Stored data

▼

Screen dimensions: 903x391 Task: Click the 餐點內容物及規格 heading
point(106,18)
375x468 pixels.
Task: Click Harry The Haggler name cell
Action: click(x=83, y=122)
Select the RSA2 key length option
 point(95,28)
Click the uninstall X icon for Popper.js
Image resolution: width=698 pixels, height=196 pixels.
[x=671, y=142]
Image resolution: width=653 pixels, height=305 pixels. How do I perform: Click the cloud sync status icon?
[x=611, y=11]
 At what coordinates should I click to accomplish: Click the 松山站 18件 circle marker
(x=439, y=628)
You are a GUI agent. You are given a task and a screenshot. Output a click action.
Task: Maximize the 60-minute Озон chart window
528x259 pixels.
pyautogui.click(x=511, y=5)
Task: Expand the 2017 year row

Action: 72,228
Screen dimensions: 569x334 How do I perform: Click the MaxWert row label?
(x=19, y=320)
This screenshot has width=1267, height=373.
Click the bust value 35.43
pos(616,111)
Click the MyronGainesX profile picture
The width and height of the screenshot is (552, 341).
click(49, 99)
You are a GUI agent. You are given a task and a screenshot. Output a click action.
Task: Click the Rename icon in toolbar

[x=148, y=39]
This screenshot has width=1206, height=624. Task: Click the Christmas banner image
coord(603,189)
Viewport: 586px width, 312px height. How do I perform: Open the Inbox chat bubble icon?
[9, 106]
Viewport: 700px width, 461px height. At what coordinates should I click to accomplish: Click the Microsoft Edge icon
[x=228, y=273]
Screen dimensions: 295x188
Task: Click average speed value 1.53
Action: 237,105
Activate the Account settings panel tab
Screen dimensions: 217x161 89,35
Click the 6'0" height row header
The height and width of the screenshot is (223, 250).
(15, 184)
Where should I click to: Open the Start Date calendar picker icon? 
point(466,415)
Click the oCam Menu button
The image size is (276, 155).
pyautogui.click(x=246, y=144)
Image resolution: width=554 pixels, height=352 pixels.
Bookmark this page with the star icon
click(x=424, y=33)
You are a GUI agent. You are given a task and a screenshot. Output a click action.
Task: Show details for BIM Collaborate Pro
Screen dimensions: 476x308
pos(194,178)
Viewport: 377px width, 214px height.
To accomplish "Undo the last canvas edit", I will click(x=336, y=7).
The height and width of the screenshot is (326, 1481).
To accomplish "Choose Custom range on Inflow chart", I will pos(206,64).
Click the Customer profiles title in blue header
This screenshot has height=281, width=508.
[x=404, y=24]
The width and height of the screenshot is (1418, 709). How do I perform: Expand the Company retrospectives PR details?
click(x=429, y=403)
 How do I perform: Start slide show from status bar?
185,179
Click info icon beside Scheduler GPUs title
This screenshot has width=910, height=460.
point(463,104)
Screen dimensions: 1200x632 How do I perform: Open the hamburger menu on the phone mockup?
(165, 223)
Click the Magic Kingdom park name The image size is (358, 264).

▲

▶ [TASK TO COMPLETE] Restate exactly, and only, every line from the one that contains "How do I perform: Start" through the last line of the records.

▶ [SOLUTION FOR THIS PROBLEM]
 How do I perform: Start slide show from status bar?
185,179
Click info icon beside Scheduler GPUs title
This screenshot has width=910, height=460.
point(463,104)
Screen dimensions: 1200x632 How do I perform: Open the hamburger menu on the phone mockup?
(165, 223)
Click the Magic Kingdom park name The image size is (358, 264).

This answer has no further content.